• Selected passage:
□ □ □ □

Replace analyzeSiblingValues with new algorithm to fix its compile

time issue. The patch is to solve PR17409 and its duplicates.

analyzeSiblingValues is a N x N complexity algorithm where N is
the number of siblings generated by reg splitting. Although it
causes siginificant compile time issue when N is large, it is also
important for performance since it removes redundent spills and
enables rematerialization.

To solve the compile time issue, the patch removes analyzeSiblingValues
and replaces it with lower cost alternatives containing two parts. The
first part creates a new spill hoisting method in postOptimization of
register allocation. It does spill hoisting at once after all the spills
are generated instead of inside every instance of selectOrSplit. The
second part queries the define expr of the original register for
rematerializaiton and keep it always available during register allocation
even if it is already dead. It deletes those dead instructions only in
postOptimization. With the two parts in the patch, it can remove
analyzeSiblingValues without sacrificing performance.

□ □ □ □

• Given entries:
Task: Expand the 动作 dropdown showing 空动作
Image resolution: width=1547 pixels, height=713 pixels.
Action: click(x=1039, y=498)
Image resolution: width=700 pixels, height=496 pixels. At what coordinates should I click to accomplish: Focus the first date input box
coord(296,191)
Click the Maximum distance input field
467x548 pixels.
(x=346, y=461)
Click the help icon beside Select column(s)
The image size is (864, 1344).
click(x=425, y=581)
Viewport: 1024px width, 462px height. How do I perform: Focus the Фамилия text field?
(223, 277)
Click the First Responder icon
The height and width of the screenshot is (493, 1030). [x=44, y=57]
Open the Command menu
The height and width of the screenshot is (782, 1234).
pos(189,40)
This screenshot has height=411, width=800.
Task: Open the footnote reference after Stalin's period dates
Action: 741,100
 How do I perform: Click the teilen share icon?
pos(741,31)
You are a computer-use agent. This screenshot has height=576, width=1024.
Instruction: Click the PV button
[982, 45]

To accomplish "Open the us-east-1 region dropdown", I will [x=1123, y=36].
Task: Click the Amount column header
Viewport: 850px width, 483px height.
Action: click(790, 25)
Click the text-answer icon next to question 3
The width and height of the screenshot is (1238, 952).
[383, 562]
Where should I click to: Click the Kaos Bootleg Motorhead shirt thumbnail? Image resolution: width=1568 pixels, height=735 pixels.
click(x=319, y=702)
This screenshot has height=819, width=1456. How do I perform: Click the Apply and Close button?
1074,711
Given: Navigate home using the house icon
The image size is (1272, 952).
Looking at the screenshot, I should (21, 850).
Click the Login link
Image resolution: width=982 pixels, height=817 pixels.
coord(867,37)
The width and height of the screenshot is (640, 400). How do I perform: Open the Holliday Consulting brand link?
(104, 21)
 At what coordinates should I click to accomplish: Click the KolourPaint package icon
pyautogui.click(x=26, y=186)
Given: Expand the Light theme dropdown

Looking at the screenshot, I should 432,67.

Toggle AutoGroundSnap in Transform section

□ □ □ □

• Exercise A:
In the commit message on analyzeSiblingValues, edit the part that opens with the words containing "time issue. The" and closes with "enables rematerialization.", putting "register splitting" wherever "reg splitting" appears.
• Exercise B:
Translate this sentence from the commit message on analyzeSiblingValues into Spanish: "It does spill hoisting at once after all the spills are generated instead of inside every instance of selectOrSplit."
• Exercise C:
Extend the commit message on replacing analyzeSiblingValues, picking up after its final sentence.

• Exercise output A:
time issue. The patch is to solve PR17409 and its duplicates.

analyzeSiblingValues is a N x N complexity algorithm where N is
the number of siblings generated by register splitting. Although it
causes siginificant compile time issue when N is large, it is also
important for performance since it removes redundent spills and
enables rematerialization.

• Exercise output B:
Realiza el spill hoisting de una sola vez después de que se generen todos los spills, en lugar de hacerlo dentro de cada instancia de selectOrSplit.

• Exercise output C:
Differential Revision: http://reviews.llvm.org/D15302



git-svn-id: https://llvm.org/svn/llvm-project/llvm/trunk@265309 91177308-0d34-0410-b5e6-96231b3b80d8

1 files changed, 43 insertions, 20 deletions

diff --git a/lib/CodeGen/LiveRangeEdit.cpp b/lib/CodeGen/LiveRangeEdit.cpp
index 72eafcd0792..5610c5afa0d 100644
--- a/lib/CodeGen/LiveRangeEdit.cpp
+++ b/lib/CodeGen/LiveRangeEdit.cpp
@@ -63,10 +63,13 @@ void LiveRangeEdit::scanRemattable(AliasAnalysis *aa) {
   for (VNInfo *VNI : getParent().valnos) {
     if (VNI->isUnused())
       continue;
-    MachineInstr *DefMI = LIS.getInstructionFromIndex(VNI->def);
+    unsigned Original = VRM->getOriginal(getReg());
+    LiveInterval &OrigLI = LIS.getInterval(Original);
+    VNInfo *OrigVNI = OrigLI.getVNInfoAt(VNI->def);
+    MachineInstr *DefMI = LIS.getInstructionFromIndex(OrigVNI->def);
     if (!DefMI)
       continue;
-    checkRematerializable(VNI, DefMI, aa);
+    checkRematerializable(OrigVNI, DefMI, aa);
   }
   ScannedRemattable = true;
 }
@@ -113,24 +116,18 @@ bool LiveRangeEdit::allUsesAvailableAt(const MachineInstr *OrigMI,
   return true;
 }
 
-bool LiveRangeEdit::canRematerializeAt(Remat &RM,
-                                       SlotIndex UseIdx,
-                                       bool cheapAsAMove) {
+bool LiveRangeEdit::canRematerializeAt(Remat &RM, VNInfo *OrigVNI,
+                                       SlotIndex UseIdx, bool cheapAsAMove) {
   assert(ScannedRemattable && "Call anyRematerializable first");
 
   // Use scanRemattable info.
-  if (!Remattable.count(RM.ParentVNI))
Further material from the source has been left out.